▶ _PROBLEMBESCHREIBUNG_:
Schreiben Sie unverändert ab, was von der Zeile mit „Viewport: 1514px width, 450px“ bis einschließlich der Zeile mit „click(x=157, y=78)“ steht.

────────────────────

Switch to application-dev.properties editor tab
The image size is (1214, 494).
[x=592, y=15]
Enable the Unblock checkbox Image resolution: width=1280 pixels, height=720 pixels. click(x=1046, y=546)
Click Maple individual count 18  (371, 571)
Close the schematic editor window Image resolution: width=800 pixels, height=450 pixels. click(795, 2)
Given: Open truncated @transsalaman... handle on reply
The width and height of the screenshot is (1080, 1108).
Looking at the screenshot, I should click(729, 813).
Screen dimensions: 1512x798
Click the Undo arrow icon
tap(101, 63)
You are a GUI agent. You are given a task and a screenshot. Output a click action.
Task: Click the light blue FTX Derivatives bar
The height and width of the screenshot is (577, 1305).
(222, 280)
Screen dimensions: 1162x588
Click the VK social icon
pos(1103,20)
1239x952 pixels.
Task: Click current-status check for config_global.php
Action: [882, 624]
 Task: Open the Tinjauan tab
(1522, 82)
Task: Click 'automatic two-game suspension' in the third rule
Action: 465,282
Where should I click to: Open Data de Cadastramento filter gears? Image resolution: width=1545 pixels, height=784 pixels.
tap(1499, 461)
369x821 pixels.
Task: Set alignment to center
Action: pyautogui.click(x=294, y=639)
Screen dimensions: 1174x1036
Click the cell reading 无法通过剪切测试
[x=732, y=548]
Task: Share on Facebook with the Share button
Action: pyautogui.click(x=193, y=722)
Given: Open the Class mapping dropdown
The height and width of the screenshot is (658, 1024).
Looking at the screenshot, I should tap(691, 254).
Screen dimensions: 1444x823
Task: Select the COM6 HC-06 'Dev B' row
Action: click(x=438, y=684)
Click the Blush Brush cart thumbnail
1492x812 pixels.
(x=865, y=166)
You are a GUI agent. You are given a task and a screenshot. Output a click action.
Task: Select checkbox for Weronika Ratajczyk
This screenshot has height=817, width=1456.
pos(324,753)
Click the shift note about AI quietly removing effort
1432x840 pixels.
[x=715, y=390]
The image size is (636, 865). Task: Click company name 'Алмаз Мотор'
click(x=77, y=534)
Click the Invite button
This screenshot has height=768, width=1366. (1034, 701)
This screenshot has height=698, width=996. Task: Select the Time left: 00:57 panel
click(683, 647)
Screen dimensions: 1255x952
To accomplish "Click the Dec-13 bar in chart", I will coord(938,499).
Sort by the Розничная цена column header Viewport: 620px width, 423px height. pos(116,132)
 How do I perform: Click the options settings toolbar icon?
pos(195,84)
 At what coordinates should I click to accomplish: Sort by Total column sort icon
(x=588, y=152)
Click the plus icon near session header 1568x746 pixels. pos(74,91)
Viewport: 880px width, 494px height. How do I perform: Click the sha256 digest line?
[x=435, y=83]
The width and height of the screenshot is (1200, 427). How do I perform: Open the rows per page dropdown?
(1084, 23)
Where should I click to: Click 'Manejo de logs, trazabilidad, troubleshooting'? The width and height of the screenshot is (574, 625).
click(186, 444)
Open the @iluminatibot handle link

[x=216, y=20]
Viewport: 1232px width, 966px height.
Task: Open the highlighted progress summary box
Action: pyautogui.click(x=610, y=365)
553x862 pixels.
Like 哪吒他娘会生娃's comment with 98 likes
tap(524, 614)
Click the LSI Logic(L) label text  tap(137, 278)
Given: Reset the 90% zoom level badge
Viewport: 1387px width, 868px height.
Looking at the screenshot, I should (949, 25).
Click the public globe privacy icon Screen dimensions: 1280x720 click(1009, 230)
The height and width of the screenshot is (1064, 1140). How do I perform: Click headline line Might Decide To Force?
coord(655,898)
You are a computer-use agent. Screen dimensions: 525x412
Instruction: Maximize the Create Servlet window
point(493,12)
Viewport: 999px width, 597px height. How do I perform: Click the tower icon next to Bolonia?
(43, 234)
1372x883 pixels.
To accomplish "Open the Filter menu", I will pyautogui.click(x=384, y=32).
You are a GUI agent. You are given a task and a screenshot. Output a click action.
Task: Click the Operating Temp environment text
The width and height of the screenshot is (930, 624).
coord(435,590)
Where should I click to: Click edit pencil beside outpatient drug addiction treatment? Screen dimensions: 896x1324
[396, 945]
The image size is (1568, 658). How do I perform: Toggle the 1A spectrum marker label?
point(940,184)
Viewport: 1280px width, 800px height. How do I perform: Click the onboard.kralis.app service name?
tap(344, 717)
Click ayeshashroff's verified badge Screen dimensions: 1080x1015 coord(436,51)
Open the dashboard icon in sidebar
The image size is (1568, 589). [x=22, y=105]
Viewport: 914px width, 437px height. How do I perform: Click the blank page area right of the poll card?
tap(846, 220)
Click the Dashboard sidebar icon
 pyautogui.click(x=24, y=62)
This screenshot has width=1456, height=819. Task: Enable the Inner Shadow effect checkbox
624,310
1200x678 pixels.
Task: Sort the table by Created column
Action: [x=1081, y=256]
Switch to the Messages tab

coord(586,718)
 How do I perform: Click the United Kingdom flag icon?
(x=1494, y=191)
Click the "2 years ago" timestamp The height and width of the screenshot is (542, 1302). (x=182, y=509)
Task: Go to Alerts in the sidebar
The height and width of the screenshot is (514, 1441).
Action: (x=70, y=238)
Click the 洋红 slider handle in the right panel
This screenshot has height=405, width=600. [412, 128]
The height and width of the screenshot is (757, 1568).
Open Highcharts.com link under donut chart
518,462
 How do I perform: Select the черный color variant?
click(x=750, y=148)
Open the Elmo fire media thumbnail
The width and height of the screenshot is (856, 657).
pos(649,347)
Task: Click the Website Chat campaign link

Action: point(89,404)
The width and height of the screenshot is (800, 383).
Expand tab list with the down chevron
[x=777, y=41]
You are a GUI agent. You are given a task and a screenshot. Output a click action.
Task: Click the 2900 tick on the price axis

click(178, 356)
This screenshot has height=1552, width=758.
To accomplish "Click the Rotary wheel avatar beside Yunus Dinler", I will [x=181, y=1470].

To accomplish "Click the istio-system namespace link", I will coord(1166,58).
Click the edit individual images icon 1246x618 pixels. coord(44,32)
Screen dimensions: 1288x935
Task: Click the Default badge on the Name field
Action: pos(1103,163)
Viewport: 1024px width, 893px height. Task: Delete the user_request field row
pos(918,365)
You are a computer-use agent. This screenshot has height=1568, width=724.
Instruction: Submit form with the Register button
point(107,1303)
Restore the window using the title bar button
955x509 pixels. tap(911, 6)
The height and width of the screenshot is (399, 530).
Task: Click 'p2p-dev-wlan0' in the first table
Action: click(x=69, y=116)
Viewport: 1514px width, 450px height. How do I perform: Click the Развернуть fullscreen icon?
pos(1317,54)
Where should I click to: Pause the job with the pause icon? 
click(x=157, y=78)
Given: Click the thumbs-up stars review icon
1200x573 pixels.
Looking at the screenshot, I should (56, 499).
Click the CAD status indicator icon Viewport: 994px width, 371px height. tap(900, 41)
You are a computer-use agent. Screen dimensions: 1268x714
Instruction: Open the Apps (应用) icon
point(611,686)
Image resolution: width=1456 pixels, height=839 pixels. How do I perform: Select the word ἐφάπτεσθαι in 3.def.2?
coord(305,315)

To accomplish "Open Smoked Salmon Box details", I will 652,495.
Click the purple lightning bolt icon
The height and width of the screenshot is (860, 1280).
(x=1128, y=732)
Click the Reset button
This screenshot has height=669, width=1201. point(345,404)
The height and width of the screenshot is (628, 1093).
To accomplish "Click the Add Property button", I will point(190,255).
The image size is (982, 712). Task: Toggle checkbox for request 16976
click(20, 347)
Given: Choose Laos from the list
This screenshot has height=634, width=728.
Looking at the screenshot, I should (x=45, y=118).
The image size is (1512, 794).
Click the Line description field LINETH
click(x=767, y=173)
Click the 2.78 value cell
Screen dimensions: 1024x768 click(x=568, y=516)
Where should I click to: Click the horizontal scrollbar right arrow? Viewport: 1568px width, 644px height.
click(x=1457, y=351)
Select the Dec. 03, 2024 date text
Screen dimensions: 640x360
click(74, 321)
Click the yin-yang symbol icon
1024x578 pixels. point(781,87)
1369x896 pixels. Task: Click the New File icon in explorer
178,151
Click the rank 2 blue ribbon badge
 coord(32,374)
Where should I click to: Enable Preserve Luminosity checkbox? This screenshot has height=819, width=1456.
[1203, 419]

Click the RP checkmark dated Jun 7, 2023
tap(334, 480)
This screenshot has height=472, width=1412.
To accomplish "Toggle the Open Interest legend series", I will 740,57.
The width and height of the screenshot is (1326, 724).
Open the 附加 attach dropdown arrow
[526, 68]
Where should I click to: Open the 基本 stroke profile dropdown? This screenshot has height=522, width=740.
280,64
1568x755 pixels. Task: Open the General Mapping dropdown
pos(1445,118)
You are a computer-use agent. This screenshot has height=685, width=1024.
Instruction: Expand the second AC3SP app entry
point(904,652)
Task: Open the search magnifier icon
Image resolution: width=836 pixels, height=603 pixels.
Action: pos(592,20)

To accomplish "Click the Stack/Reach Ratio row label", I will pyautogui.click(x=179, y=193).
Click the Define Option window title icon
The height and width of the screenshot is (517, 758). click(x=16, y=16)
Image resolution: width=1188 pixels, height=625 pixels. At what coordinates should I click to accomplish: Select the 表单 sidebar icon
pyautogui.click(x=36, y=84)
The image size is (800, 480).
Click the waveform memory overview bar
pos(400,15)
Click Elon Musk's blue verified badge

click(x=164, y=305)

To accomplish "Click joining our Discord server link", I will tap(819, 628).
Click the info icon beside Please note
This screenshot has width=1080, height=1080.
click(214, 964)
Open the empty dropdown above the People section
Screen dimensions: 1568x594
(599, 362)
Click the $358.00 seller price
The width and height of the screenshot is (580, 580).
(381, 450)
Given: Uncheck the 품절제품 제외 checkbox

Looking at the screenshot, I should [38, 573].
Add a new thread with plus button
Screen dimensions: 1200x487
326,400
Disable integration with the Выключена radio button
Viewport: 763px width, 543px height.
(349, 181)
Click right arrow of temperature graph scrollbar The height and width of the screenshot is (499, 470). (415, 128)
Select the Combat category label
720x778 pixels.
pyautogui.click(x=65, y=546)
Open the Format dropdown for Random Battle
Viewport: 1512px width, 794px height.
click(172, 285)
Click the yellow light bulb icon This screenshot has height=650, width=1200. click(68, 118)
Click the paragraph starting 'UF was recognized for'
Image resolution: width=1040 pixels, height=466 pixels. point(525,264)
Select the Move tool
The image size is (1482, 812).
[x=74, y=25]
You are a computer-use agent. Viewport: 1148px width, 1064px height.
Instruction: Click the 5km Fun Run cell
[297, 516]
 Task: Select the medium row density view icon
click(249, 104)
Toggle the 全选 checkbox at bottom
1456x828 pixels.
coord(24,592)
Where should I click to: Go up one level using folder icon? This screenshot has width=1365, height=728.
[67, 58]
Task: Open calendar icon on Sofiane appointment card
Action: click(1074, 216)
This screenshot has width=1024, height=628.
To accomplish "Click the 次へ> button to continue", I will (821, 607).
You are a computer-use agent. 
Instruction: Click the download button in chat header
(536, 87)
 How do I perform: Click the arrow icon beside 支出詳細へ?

────────────────────

▶ _VOLLSTÄNDIGE ANTWORT_:
Viewport: 1514px width, 450px height. How do I perform: Click the Развернуть fullscreen icon?
pos(1317,54)
Where should I click to: Pause the job with the pause icon? 
click(x=157, y=78)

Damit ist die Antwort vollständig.